Kindervoort replied, "They seem to have their hearts set on grabbing Stars' End."
"They aren't the only ones," benRabi muttered. He snorted in disgust, shook his head. "Who's fault is that, Jarl?"
"What do you mean, Moyshe?"
"Consider our last run-in. Consider one Maria Elana Gonzales, technician, alias Marya Strehltsweiter, Sangaree agent. Remember her? The lady who tried to kill Danion? I shot her and stopped her. And you nice people politely patched her up and sent her home with the other returning landsmen. Bet you she ran straight to her bosses and set this up. Nice doesn't pay, Jarl."
Mouse shifted his chair so he could stare at benRabi. He said nothing.

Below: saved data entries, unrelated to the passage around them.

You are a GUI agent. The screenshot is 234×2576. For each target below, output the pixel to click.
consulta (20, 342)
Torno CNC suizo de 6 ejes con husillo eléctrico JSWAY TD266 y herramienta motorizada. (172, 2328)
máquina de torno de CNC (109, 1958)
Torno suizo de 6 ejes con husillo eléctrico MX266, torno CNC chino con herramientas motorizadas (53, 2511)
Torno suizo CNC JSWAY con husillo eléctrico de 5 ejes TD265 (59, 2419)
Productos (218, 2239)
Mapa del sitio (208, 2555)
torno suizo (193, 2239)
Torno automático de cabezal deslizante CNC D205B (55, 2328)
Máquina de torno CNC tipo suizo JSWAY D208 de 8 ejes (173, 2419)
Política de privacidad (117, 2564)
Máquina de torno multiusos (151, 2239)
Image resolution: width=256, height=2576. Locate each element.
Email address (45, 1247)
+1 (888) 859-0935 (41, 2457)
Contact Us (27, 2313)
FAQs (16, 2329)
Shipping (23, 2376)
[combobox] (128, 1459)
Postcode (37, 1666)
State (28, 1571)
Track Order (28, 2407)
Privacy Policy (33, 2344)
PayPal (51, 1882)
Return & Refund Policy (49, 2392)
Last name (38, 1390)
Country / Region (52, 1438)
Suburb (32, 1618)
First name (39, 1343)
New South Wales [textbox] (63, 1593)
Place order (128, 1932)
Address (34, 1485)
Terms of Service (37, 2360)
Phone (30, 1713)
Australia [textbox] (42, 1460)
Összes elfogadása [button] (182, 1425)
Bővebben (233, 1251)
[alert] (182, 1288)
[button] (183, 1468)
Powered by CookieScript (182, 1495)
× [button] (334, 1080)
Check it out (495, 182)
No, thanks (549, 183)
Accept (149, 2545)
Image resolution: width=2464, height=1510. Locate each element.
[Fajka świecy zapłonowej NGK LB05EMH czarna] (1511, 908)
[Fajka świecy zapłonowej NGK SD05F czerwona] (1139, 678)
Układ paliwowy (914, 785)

Once upon a time, on a faraway world called The Broken Wings, a partner of Mouse's, wearing the work-name Dr. Gundaker Niven, had stopped him from killing a Sangaree agent named Marya Strehltsweiter.
Moyshe reddened.
"Let's not cry about what we should have done," Kindervoort said. "We're here now. Let me have those situation reports, Amy."
Amy pushed a sheaf of flimsies across the tabletop. "Navy is damned interested in this end of the universe, too. Three heavy squadrons off The Broken Wings. Squadrons Hapsburg, Prussian, and Assyrian."
"Empire Class?" Mouse asked. "All of them? They mean business, don't they?"
"There're battle squadrons at Carson's and Sierra, too. Our friends the Freehaulers couldn't get close enough to identify them."
"And no telling what's in the bushes," benRabi mused.
"Moyshe?"
"They're playing poker, Jarl. They've shown us a couple of aces face up. What you have to worry about is their hole cards. What have they got cruising around a couple of light years away ready to jump in?"
"You think they'll try a power play?"
"No. Not like that. But it might behoove us to spend a little brain power figuring what they're up to. Navy doesn't put that much power together unless they're scared they'll have to use it. You hardly ever see a patrol of more than two ships."
"You know Service thinking better than me. Why're they so excited?"
"The dispositions look defensive," Moyshe said. "And that leads us to our lack of landside intelligence. What's the Planetary Defense Forces alert level in the Transverse? Have they activated any reserves? If so, which units? We could extrapolate their fears from that kind of information."